Dataset entries:

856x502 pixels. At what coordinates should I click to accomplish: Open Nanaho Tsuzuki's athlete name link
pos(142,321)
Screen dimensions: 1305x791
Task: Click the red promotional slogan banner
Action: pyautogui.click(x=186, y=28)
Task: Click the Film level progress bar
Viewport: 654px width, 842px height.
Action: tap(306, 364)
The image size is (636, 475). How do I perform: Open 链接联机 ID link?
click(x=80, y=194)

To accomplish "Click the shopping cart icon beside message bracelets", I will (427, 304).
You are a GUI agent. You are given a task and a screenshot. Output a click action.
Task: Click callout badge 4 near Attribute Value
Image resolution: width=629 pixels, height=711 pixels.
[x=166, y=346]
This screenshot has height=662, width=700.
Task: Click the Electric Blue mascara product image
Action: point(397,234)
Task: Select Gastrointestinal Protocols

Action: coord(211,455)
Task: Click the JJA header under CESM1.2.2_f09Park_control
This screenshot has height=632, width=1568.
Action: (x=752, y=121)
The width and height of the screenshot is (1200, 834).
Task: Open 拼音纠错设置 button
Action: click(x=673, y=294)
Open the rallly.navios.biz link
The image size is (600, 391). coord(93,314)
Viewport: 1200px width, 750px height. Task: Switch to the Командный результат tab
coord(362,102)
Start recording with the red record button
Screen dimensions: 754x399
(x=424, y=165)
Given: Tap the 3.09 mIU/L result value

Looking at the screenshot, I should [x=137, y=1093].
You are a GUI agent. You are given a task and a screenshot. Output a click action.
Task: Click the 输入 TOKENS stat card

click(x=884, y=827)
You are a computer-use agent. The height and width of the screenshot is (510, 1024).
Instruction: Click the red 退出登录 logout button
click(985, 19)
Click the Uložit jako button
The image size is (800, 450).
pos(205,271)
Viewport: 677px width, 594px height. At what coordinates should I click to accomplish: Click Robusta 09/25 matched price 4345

■ **PROBLEM DETAILS**:
Your output should consist only of the lines from the one containing "Task: Select Gastrointestinal Protocols" to the end of the records above, each retyped exactly.

■ **YOUR SOLUTION**:
Task: Select Gastrointestinal Protocols

Action: coord(211,455)
Task: Click the JJA header under CESM1.2.2_f09Park_control
This screenshot has height=632, width=1568.
Action: (x=752, y=121)
The width and height of the screenshot is (1200, 834).
Task: Open 拼音纠错设置 button
Action: click(x=673, y=294)
Open the rallly.navios.biz link
The image size is (600, 391). coord(93,314)
Viewport: 1200px width, 750px height. Task: Switch to the Командный результат tab
coord(362,102)
Start recording with the red record button
Screen dimensions: 754x399
(x=424, y=165)
Given: Tap the 3.09 mIU/L result value

Looking at the screenshot, I should [x=137, y=1093].
You are a GUI agent. You are given a task and a screenshot. Output a click action.
Task: Click the 输入 TOKENS stat card

click(x=884, y=827)
You are a computer-use agent. The height and width of the screenshot is (510, 1024).
Instruction: Click the red 退出登录 logout button
click(985, 19)
Click the Uložit jako button
The image size is (800, 450).
pos(205,271)
Viewport: 677px width, 594px height. At what coordinates should I click to accomplish: Click Robusta 09/25 matched price 4345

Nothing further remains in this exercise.